The key is to ask questions that dig deeper, inquiring about actual behavior, like whether someone has ever actively sought a solution like yours. Furthermore, software engineers as a user group are some of the most capable people in the world at solving their own problems. If they haven’t already tried scripting a solution, was it that big of a problem in the first place?

Existing vs. nonexistent solutions

In developing a product for developers, it’s crucial to check one key detail: Does a solution already exist?

One of two things must be true if a solution doesn't exist. Either the idea doesn’t solve a big enough pain point (such as in our case with rollbacks and bug-capture), or there’s a fundamental reason why it hasn’t been able to exist yet. In-memory databases have always been a great idea, but it took RAM getting cheap enough for the idea to become unlocked. Chatbots are wonderful, but were blocked on advancements in large language models.

If you want to pursue building a dev tool that has never been built before, be very clear on why it can only be built now, and be ready to fight many competitors who have also just been unlocked.

A great example of being unlocked by the advancement of technology is MemSQL:

On April 23, 2013, SingleStore launched its first generally available version of the database to the public as MemSQL.[9] Early versions only supported row-oriented tables, and were highly optimized for cases where all data can fit within main memory. This design was based on the idea that the cost of RAM would continue to decrease exponentially over time, in a trend similar to Moore's law. This would eventually allow most use cases for database systems to store their data exclusively in memory.
https://en.wikipedia.org/wiki/SingleStore

The alternative (and in my opinion better) scenario is when the tool already exists but it has some glaring flaws. You can often find an open source project, a blog, or an internal big company tool that matches your idea. This can be some of your best validation that folks care about the problem enough to have tried building it before. The only thing left for you to figure out is: do users still feel some pain around the tool? How can you do better?

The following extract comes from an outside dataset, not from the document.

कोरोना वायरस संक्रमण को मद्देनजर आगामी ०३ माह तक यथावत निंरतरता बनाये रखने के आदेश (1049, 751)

PagerDuty is a great example of this scenario:

We spent that first month of ‘09 thinking of ideas and doing research. One of the ways we thought of ideas was by thinking of internal tools that bigger companies had built in-house (like Amazon, where all three of us had worked prior) that other companies of all sizes would need… Amazon had built an internal tool to handle on-call scheduling and alerting via pagers. This tool was bolted on top of their internal ticketing and monitoring systems, so when critical issues were detected, the right people were paged… After doing a bit of research, we realized that it wasn’t just Amazon that built an internal tool for going on call—Google and Facebook both built their own versions. It seemed like there was a clear need here.
https://www.pagerduty.com/blog/decade-of-duty/

In the case of Graphite, our third and final pivot, the tool also already existed. Stacked diffs and alternative code review platforms were already invented and beloved at bigger companies like Google and Facebook. Phabricator and Gerrit were open source. Users actively searched for solutions, wrote scripts, tried self-hosting, and more. Each month someone on Twitter would tweet at GitHub asking for them to build stacked diffs natively. All the while, users craved more. It was the perfect opportunity for a new dev tool.

Why did our first two attempts fail to gain traction, while our third succeeded? It certainly wasn't that the quality of our engineering doubled over night; that remained steady. The answer was that unlike our previous two ideas, people actually felt pain in the problem we were solving.

The Litmus test for dev tools

Fundamentally, Graphite passed The Mom Test in a way that our previous ideas hadn’t. Had we clearly and unbiasedly asked the following questions, we could have picked the right product to build from the start:

"When was the last time you googled for such a tool?”
“Did you try installing what you found?”
“Tell me about a script you hacked together here.”
“Since hacking together a script, when was the last time you still googled for a better solution?”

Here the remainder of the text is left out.